___ Record extracts ___
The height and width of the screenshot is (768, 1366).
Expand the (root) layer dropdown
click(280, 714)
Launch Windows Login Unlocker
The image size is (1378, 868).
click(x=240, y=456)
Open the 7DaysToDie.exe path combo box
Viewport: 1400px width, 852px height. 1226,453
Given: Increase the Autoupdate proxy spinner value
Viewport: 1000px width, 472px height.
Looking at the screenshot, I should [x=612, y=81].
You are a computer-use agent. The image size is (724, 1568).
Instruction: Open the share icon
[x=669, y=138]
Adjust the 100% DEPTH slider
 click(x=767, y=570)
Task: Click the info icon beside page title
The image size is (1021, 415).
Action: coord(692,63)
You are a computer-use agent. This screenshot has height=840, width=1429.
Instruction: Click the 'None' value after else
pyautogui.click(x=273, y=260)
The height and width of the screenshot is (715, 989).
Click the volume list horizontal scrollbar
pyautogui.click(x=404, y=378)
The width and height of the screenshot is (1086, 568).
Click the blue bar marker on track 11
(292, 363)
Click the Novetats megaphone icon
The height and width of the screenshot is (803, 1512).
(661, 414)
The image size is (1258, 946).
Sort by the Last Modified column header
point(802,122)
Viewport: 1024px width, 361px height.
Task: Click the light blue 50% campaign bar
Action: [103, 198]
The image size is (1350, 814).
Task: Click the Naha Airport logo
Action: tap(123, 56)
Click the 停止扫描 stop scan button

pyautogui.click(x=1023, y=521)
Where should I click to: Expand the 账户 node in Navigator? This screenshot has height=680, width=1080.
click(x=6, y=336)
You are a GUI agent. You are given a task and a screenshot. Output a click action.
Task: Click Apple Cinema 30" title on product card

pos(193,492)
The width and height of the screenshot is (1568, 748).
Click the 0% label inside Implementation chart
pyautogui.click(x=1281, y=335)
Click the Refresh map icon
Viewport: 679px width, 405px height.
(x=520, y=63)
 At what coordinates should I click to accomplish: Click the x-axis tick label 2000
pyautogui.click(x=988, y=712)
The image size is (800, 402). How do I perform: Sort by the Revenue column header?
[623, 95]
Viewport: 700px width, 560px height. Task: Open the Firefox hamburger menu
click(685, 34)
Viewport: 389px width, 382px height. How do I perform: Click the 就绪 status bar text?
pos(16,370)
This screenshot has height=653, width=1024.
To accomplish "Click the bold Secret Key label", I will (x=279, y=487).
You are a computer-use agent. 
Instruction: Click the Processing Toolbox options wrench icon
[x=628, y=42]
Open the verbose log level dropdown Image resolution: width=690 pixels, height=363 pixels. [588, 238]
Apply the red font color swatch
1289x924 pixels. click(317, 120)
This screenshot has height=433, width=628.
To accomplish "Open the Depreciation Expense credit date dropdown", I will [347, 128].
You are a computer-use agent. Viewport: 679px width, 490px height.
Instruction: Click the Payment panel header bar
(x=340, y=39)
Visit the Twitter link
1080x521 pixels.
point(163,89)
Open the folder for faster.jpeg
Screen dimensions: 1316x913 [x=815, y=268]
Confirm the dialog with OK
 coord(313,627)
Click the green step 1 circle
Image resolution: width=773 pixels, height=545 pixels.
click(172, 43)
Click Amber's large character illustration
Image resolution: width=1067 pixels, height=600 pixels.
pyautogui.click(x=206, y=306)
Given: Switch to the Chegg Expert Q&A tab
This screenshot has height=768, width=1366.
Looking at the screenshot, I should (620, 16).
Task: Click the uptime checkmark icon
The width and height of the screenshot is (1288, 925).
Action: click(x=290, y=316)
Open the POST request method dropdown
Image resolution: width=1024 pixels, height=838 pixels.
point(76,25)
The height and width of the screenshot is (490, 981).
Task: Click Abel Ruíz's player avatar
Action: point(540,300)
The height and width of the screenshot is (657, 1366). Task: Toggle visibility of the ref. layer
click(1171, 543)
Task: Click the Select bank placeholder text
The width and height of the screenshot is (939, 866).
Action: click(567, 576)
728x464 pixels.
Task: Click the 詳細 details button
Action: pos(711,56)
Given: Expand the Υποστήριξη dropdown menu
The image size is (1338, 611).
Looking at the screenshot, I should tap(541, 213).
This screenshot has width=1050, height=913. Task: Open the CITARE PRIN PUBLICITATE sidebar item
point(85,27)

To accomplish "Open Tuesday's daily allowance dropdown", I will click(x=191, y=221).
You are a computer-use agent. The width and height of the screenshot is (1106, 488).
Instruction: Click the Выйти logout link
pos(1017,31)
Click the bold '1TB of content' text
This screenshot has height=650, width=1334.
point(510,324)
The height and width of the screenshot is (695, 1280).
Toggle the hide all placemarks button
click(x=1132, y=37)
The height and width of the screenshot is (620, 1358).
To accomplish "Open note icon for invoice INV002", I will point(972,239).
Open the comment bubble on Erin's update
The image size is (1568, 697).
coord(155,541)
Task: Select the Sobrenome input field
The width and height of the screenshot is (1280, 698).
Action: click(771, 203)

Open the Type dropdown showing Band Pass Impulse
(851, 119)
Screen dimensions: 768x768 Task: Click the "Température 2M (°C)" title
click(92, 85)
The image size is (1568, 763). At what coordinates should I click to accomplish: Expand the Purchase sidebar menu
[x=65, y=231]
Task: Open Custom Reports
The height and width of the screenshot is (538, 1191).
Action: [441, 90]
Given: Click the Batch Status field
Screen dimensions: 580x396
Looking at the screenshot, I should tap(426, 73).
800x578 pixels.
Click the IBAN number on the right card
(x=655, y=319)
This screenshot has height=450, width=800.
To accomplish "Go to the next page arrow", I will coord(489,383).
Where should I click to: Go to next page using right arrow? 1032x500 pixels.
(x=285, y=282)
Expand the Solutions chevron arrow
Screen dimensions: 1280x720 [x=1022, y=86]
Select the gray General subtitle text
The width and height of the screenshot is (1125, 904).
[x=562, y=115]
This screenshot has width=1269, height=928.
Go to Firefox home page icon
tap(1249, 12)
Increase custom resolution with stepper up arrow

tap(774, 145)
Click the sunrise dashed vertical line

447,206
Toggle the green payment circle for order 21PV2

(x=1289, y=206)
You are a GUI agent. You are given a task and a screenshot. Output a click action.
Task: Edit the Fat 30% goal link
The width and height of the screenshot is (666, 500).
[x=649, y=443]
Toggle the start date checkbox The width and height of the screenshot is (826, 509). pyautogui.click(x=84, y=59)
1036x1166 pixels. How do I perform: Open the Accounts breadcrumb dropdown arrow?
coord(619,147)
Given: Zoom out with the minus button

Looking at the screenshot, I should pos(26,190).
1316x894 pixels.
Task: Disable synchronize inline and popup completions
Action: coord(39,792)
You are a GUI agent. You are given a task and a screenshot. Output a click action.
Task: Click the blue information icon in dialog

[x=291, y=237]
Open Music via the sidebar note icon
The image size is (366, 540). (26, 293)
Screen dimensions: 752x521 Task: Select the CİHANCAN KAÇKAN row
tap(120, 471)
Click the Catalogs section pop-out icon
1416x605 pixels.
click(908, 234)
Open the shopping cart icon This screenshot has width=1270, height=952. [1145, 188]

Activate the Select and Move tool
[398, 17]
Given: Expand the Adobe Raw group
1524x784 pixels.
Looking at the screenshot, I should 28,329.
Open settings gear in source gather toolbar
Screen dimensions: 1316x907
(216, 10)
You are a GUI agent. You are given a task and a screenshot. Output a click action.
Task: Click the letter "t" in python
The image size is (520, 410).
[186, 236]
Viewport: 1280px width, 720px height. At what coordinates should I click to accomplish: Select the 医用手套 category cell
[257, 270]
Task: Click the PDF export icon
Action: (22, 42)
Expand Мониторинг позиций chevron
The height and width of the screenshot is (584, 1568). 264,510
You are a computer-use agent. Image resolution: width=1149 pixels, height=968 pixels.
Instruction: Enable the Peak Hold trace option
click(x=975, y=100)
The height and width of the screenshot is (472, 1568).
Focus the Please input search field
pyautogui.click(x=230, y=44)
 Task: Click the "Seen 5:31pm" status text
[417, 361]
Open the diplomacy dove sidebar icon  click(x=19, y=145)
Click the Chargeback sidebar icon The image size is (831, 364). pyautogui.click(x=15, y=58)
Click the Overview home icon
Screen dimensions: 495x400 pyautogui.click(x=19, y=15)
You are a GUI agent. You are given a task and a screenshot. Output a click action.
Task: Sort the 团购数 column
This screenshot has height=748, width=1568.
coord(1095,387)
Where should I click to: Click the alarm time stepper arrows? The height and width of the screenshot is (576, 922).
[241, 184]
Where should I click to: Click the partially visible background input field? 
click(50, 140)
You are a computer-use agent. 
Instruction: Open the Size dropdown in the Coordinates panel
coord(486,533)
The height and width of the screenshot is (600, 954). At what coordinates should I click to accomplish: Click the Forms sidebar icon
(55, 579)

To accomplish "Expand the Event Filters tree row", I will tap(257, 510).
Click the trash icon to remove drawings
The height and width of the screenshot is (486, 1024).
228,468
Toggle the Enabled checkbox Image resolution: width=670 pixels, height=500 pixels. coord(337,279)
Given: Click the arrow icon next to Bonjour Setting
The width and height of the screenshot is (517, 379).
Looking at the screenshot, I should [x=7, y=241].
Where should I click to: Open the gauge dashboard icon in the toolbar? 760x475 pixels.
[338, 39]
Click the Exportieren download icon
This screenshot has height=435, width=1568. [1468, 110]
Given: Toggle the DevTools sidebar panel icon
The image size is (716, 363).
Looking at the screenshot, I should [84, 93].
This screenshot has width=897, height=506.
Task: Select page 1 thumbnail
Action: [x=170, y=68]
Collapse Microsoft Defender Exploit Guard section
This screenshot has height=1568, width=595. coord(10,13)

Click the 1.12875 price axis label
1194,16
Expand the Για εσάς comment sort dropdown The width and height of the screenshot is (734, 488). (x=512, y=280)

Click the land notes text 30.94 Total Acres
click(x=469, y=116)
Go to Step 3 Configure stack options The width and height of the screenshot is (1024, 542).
___
## Work instructions
The answer is the line with "The width and height of the screenshot is (517, 379)." plus every line after it, printed exactly as they appear above.

## Expected output
The width and height of the screenshot is (517, 379).
Looking at the screenshot, I should [x=7, y=241].
Where should I click to: Open the gauge dashboard icon in the toolbar? 760x475 pixels.
[338, 39]
Click the Exportieren download icon
This screenshot has height=435, width=1568. [1468, 110]
Given: Toggle the DevTools sidebar panel icon
The image size is (716, 363).
Looking at the screenshot, I should [84, 93].
This screenshot has width=897, height=506.
Task: Select page 1 thumbnail
Action: [x=170, y=68]
Collapse Microsoft Defender Exploit Guard section
This screenshot has height=1568, width=595. coord(10,13)

Click the 1.12875 price axis label
1194,16
Expand the Για εσάς comment sort dropdown The width and height of the screenshot is (734, 488). (x=512, y=280)

Click the land notes text 30.94 Total Acres
click(x=469, y=116)
Go to Step 3 Configure stack options The width and height of the screenshot is (1024, 542).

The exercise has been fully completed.